El equilibrio no reside en apariencias; ni en causas justificadas entre formas y números.
Equilibrar es tomar un punto de apoyo distinto, donde nada que predomine se sobrecargue ni condicione los espacios cohabitados. Equilibrarse es sustraerse de resonar con lo que se lleva vacío; es volverse a cantar a sí mismo sabiendo que el único nombre que cada uno escucha es el de cada uno.

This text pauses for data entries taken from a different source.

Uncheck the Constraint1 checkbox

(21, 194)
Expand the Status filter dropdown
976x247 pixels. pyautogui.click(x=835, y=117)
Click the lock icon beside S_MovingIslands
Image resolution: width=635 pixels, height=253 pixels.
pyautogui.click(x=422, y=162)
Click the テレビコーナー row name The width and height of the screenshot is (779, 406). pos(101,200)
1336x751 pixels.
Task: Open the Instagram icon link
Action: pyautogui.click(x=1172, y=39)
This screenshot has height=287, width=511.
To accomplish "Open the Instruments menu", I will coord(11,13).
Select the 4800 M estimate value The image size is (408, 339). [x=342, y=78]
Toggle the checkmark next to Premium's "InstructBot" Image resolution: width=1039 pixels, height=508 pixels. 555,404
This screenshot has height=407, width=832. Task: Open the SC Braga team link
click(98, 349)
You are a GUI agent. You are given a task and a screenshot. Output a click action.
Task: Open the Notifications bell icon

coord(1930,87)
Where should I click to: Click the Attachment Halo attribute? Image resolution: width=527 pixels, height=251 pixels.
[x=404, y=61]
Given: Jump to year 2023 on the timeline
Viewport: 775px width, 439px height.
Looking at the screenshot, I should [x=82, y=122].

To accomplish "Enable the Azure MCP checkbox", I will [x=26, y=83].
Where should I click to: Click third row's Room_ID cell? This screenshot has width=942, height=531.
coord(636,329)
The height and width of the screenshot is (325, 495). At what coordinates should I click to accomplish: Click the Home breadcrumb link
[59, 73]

Desde tiempo atrás se sospecha que las ciudades, los mundos y los grupos humanos celebran edades. Pero hay fechas que no sólo están marcadas en los calendarios y que suponen que todo volverá a ser de la misma manera que ya fue. Y lo que se celebra es poder escapar de ese día una vez más. Son los tiempos en los que todo vuelve a ser el comienzo y el culminar de una tarea de vida: un propósito que se realiza dialogando consigo mismo. De nada sirve intentar escapar cuando se acercan las ferias…
La ciudad se equilibra confrontándose entre sus propias fuerzas: la nostalgia de un salón de baile empuja a los asistentes a debatirse por un asiento entre la carpa, más que una guerra.
Bucaramanga sacude su indiferencia para preguntarse por unos instantes que duran unos meses ¿cuántas veces más moriremos para saber cuántas veces más habremos de bailar?
Bucaramanga se vacía para volver a llenarse con sus sobrevivientes, con los que no les importa que la derrota o la victoria se sirvan en el mismo plato. Y se les obligue a ingerirlas.
Entonces la ciudad bonita se retrae una vez más. Descarta el error y confía. Se dirige a sí misma marchante y segura, con la certeza de hallarse entre música, ruido y todo tipo de rituales de los que buscan que la existencia y la vida sean una misma, incluso aún bajo la embriaguez. Y la ciudad se declara en mayoría de edad: y elige la fiesta por sobre la guerra.
Llegan los últimos meses del año para una ciudad que pertenece a una sociedad que se esconde para vivir. Donde aparentar se hace más evidente que equilibrar. Pero que en determinado momento del año resuelve dejar para sí misma la batalla ganada de celebrar la vida. Y en eso todos seremos sus cómplices; y desde allí será el equilibrio que se sustenta en la voluntad. Porque todos juntos, de igual forma que la ciudad, nos hacemos merecedores de todo aquello que nos sucede. Somos lo que precede: rebeldía y sumisión descarada. Otra forma de equilibrio.
Pero también somos la voz, esa que no descansa. Que le da forma a lo que ya se guardó, y que no pregunta si prefieren la guerra o la fiesta.